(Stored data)
= = = = =
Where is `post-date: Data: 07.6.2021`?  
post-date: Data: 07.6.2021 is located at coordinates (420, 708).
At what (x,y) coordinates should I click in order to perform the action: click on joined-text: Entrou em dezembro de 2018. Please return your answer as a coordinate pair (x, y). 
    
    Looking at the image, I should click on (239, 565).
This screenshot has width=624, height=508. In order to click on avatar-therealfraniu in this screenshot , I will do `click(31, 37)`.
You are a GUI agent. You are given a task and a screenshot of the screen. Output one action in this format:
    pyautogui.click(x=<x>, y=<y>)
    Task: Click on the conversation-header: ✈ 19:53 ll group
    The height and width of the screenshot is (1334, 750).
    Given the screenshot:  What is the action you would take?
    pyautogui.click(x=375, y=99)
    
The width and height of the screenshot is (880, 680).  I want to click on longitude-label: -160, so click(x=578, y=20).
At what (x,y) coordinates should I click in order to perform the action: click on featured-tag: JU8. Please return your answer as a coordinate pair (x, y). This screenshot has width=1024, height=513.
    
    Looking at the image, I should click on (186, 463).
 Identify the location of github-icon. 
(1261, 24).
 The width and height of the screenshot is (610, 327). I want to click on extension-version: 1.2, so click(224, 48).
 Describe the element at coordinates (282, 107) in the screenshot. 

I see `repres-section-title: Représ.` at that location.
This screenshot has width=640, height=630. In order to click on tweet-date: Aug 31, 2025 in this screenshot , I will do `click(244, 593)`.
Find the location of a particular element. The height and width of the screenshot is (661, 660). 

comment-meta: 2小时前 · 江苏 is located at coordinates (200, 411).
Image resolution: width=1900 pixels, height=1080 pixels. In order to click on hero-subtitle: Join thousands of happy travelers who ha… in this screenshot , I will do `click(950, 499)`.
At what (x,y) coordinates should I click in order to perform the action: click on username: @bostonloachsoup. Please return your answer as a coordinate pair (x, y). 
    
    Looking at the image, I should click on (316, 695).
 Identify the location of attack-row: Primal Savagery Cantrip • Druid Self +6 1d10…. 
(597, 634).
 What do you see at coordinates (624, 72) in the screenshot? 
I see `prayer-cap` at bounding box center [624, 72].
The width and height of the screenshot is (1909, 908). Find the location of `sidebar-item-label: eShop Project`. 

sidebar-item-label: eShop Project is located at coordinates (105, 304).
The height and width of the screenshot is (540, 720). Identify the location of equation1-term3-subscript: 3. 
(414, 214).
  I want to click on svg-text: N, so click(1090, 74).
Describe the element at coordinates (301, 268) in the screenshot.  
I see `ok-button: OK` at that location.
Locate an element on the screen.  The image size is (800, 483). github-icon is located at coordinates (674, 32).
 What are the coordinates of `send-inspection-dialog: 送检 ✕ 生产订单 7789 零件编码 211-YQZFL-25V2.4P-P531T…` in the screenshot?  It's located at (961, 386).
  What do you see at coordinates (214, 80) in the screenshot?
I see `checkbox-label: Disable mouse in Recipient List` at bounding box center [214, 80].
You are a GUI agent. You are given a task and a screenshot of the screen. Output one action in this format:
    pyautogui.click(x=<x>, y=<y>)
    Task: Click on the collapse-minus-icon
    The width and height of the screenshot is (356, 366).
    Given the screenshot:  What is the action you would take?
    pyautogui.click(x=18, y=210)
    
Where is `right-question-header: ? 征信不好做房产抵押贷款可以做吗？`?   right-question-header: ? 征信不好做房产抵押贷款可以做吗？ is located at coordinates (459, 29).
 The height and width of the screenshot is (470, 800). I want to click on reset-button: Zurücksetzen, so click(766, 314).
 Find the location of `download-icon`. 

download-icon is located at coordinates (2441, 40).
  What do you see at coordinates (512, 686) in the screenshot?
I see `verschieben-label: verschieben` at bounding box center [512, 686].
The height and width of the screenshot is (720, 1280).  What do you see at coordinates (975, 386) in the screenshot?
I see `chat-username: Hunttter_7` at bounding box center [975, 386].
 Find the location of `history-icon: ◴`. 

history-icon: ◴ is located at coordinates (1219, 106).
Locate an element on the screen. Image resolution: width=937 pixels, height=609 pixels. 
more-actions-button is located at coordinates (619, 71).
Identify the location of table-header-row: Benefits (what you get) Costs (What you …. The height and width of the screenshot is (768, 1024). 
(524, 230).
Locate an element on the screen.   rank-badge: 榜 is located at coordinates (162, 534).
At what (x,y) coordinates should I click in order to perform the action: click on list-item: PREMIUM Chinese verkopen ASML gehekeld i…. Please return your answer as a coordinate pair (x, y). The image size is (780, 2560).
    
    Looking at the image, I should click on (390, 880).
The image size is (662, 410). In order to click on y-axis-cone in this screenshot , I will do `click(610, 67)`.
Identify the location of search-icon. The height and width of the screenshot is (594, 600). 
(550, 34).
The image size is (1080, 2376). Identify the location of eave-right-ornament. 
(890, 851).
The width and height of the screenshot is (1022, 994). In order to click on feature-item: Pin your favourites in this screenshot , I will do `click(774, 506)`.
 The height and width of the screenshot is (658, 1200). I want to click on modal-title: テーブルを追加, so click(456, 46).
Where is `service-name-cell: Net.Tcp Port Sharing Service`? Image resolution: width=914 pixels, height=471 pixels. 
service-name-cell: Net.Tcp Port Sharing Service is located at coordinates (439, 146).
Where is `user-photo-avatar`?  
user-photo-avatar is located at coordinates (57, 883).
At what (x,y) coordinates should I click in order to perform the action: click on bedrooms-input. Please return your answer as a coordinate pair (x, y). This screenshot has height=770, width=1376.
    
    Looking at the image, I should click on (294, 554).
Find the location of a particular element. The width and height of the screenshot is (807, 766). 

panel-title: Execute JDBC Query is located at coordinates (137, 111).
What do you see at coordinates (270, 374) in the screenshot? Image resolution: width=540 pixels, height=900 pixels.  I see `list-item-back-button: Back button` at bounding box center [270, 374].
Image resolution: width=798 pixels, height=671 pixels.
= = = = =
> [What you are asked to do]: Retype, without any change, the lines of the items from the one containing "Identify the location of table-header-row: Benefits" through the final line of the items, both included.

> [Task answer]:
Identify the location of table-header-row: Benefits (what you get) Costs (What you …. The height and width of the screenshot is (768, 1024). 
(524, 230).
Locate an element on the screen.   rank-badge: 榜 is located at coordinates (162, 534).
At what (x,y) coordinates should I click in order to perform the action: click on list-item: PREMIUM Chinese verkopen ASML gehekeld i…. Please return your answer as a coordinate pair (x, y). The image size is (780, 2560).
    
    Looking at the image, I should click on (390, 880).
The image size is (662, 410). In order to click on y-axis-cone in this screenshot , I will do `click(610, 67)`.
Identify the location of search-icon. The height and width of the screenshot is (594, 600). 
(550, 34).
The image size is (1080, 2376). Identify the location of eave-right-ornament. 
(890, 851).
The width and height of the screenshot is (1022, 994). In order to click on feature-item: Pin your favourites in this screenshot , I will do `click(774, 506)`.
 The height and width of the screenshot is (658, 1200). I want to click on modal-title: テーブルを追加, so click(456, 46).
Where is `service-name-cell: Net.Tcp Port Sharing Service`? Image resolution: width=914 pixels, height=471 pixels. 
service-name-cell: Net.Tcp Port Sharing Service is located at coordinates (439, 146).
Where is `user-photo-avatar`?  
user-photo-avatar is located at coordinates (57, 883).
At what (x,y) coordinates should I click in order to perform the action: click on bedrooms-input. Please return your answer as a coordinate pair (x, y). This screenshot has height=770, width=1376.
    
    Looking at the image, I should click on (294, 554).
Find the location of a particular element. The width and height of the screenshot is (807, 766). 

panel-title: Execute JDBC Query is located at coordinates (137, 111).
What do you see at coordinates (270, 374) in the screenshot? Image resolution: width=540 pixels, height=900 pixels.  I see `list-item-back-button: Back button` at bounding box center [270, 374].
Image resolution: width=798 pixels, height=671 pixels.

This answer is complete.